Creative agencies, diversity and long hours.
To become diverse, creative agencies need to stop the long hours culture…
There is a lot of talk about agencies needing to diversify. To do this well and to adapt to more progressive working practices they are going to have to change, and the biggest change will have to be the long hours culture. But why?
I was recently asked by workingmums.co.uk to take part in a Google Hangout for the Mindset Shift Summit. Sarah Sutton from Genie Ventures and myself (Co-founder of Cuttsy+Cuttsy and twice winner in the SME categories for workingmums.co.uk) joined Gillian Nissim, founder of workingmums who chaired the Hangout.
Sarah brought up something that really made me think. At Genie Ventures they have a policy of not working long hours, something we try not to do but it certainly isn’t a policy (yet!).
We have a diverse team of Mums, Dads, Not Mums, Not Dads and college leavers, the age range is broad as are their backgrounds including (that dreaded word) millennials. The only way we can bring a team like this together is to have individual working arrangements, some school hours, some three to four days a week alongside those who work full-time.
So how does this work? There are lots of reasons, but the one I hadn’t realised was the culture of not working long hours. As soon as long hours creep and those who have to leave on time leave on time, resentment starts to kick in and then whole thing breaks down.

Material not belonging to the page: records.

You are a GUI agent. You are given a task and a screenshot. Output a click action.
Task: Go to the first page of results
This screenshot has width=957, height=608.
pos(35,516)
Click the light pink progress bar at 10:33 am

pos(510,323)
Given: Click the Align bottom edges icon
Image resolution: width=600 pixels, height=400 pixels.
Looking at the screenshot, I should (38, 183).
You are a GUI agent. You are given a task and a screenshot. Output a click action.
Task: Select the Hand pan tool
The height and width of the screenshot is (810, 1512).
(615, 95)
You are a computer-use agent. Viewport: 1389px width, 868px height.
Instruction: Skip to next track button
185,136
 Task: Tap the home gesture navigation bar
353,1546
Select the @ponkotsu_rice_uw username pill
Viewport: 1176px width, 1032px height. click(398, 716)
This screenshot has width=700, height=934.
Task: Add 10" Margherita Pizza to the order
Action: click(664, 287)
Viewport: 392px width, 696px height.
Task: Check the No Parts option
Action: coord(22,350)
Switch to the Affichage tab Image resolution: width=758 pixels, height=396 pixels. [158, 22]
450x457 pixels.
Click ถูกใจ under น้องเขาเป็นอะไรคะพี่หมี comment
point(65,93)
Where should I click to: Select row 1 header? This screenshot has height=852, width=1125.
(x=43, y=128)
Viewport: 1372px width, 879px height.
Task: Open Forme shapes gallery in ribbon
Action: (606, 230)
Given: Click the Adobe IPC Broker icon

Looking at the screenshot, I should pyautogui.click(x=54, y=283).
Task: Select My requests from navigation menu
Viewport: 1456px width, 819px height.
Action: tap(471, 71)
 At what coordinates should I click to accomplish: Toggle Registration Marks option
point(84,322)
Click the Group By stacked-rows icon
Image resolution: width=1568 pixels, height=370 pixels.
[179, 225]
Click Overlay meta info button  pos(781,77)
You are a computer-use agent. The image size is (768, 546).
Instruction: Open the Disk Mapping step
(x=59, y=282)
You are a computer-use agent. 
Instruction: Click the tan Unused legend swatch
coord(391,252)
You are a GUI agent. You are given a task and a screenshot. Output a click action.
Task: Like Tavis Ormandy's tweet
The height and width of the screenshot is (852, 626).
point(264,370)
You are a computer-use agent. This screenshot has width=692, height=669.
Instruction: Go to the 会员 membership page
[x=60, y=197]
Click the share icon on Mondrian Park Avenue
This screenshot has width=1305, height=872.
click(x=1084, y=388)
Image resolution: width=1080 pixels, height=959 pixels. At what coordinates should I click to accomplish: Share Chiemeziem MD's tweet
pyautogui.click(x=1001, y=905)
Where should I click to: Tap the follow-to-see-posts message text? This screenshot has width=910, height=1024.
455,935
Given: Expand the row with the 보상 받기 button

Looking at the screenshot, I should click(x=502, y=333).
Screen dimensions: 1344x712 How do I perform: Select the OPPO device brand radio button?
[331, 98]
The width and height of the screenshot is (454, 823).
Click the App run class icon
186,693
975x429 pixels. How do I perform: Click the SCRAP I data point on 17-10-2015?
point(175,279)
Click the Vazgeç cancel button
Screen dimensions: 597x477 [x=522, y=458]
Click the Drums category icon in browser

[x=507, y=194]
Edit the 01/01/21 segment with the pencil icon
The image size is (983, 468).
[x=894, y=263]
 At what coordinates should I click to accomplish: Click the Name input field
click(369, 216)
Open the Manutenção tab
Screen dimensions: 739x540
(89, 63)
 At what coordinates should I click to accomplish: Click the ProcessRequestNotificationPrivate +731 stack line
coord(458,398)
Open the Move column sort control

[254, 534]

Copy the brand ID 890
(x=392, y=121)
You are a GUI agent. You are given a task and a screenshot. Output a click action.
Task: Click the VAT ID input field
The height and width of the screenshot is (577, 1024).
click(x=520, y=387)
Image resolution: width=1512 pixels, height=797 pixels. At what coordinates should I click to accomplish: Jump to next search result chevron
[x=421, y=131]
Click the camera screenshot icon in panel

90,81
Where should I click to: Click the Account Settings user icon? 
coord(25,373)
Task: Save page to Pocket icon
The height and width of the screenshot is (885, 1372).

But wait! Isn’t agency life all about long hours, short deadlines, late nights full of people who are trying to do their best work on the way up their career ladder? Don’t agency folk only do their best when they are under pressure and have had no sleep? Personally, I don’t think so!
We have been running C+C for almost seven years and we have never pulled an all-nighter and do not work into the evening as a rule. I am not saying that never stay a little later to get work done but this is an exception not the rule.
So how do we stop the long hours?
Don’t put up with the disruptive employee who thinks it’s fine to turn up late, disrupt others, only start any real work after lunch and then give disapproving looks to anyone who dare leave before 7pm.
Don’t let the most senior team member schedule work. Just because they are the most senior and skilled in their department, it doesn’t make them any good at scheduling.
Resource properly, be it permanent employees (staff levels) or through a good bank of freelancers and importantly plan ahead.
Reward for tasks done well not how long someone has been in the office.
Manage client expectations and don’t put up with unreasonable demands.
And finally trust your team and get them to trust you.
If you don’t think it can be done it’s time to diversify your thoughts.